In the second quarter of 2020, spending on the legal pot market in Canada finally came in ahead of the black market. One of the big reasons the industry has been making progress is that companies have been introducing value brands that are more competitively priced. It helps increase sales while also encouraging people to buy from licensed producers rather than illicit dealers.

This month, HEXO (HEXO) announced the launch of a new brand called Bake Sale, which promises to be even more aggressive in terms of price. The company says it will have "one of the lowest prices per gram in the country," potentially undercutting some competitors by as much as 20%. While the move may help facilitate more growth, could it do more harm than good if it chips away at the company's margins?

Marijuana leaves.

Image source: Getty Images.

Are HEXO's margins strong enough to withstand the hit to its gross profit?

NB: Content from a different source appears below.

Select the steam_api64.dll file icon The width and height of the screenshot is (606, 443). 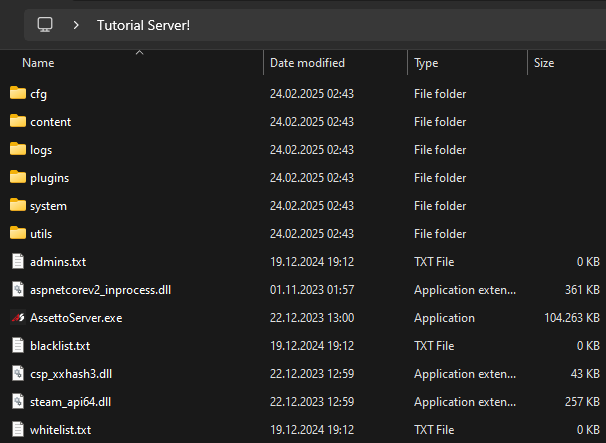pos(17,402)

A major disadvantage of lower-priced products is that they result in a lower gross profit for the company. And without a strong gross profit, there may not be enough after cost of goods sold for a company to cover its overhead and operating expenses.

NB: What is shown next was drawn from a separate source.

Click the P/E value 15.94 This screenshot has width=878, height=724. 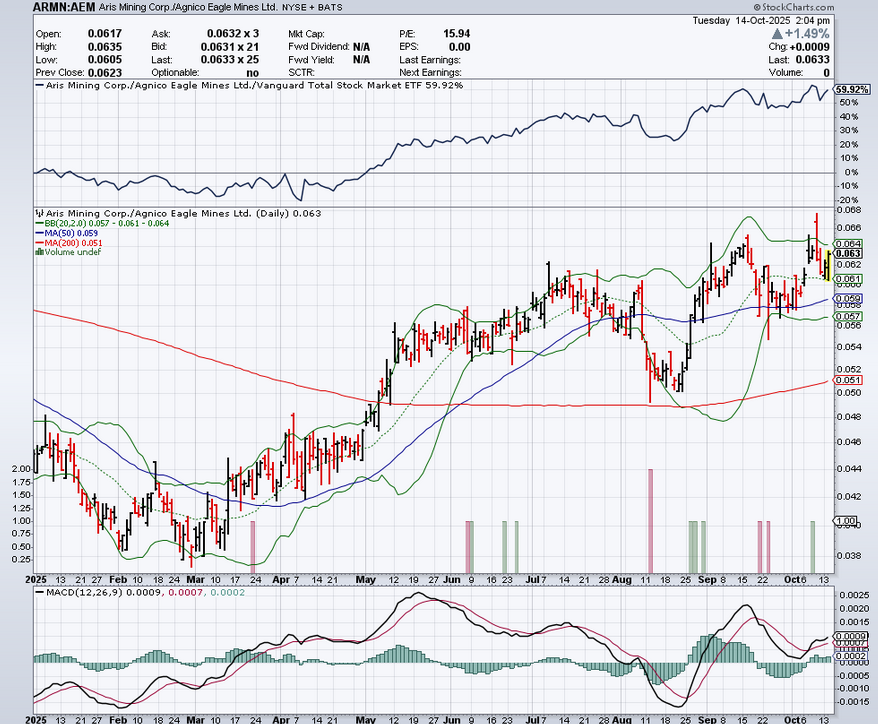tap(456, 33)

On March 18, HEXO released its second-quarter earnings for the period ending Jan. 31. While its net sales of 32.8 million Canadian dollars grew by 93.3% year over year, that resulted in just CA$6 million more in gross profit (before adjustments). The company's gross margin of 35.5% was higher than it was a year ago at 33.4%. However, with a new value brand, the company's margins will likely decline in future periods. 

While investors would love to see an increase in the company's sales, which will likely happen if the new brand can help HEXO take more market share, it may come at a price: profitability. In Q2, HEXO proudly stated that it met its objective of positive adjusted EBITDA (just narrowly at CA$0.2 million). It's likely that will go back into the red if its gross margins shrink.

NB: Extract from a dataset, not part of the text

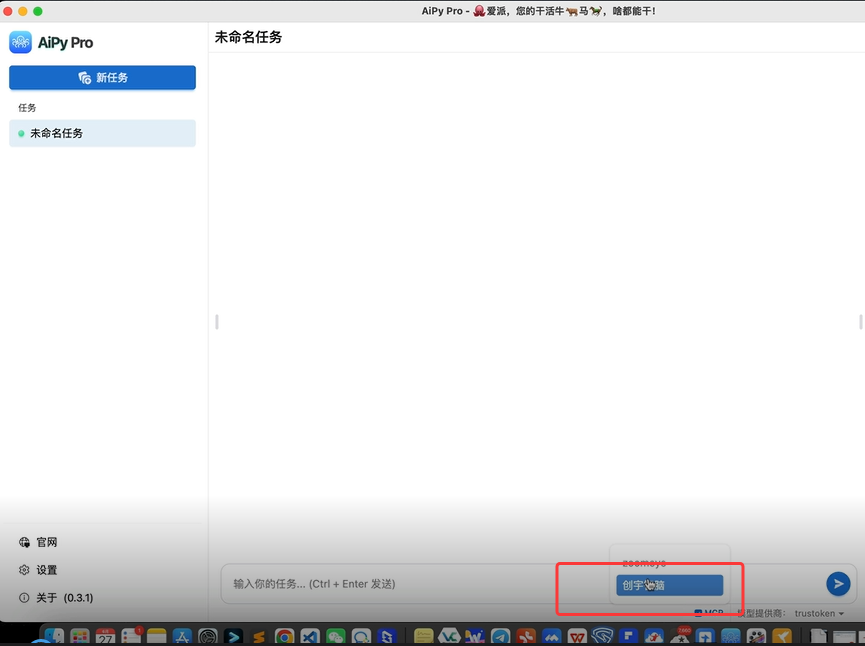Click the left sidebar divider handle
This screenshot has height=646, width=865.
tap(217, 322)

Does the acquisition of Zenabis help?

One issue that complicates things is the company's acquisition of cannabis producer Zenabis (ZBISF). Announced in February, the move will bolster HEXO's position in Canada and international markets. Zenabis has a facility in the EU, and HEXO says the acquisition will also make it a top-three licensed producer of adult-use pot sales in Canada. Zenabis can also help improve HEXO's top and bottom lines. In 2020, Zenabis generated CA$59.3 million in net revenue (nearly double what it did in the previous year) and its adjusted EBITDA was a positive CA$3.5 million.

In any merger or acquisition, there are often redundancies that the combined company needs to eliminate, and that can mean it will take a while before operations are running efficiently. However, HEXO projects that within one year of the transaction closing, it will realize CA$20 million in annual synergies as a result of the deal. I wouldn't hold my breath on what looks to be a very optimistic projection. Over the trailing 12 months, HEXO's operating expenses have totaled CA$82 million while Zenabis incurred costs of CA$36 million. With combined annual operating expenses of approximately CA$118 million, the anticipated savings would amount to roughly 17% of that total. That's no small improvement. 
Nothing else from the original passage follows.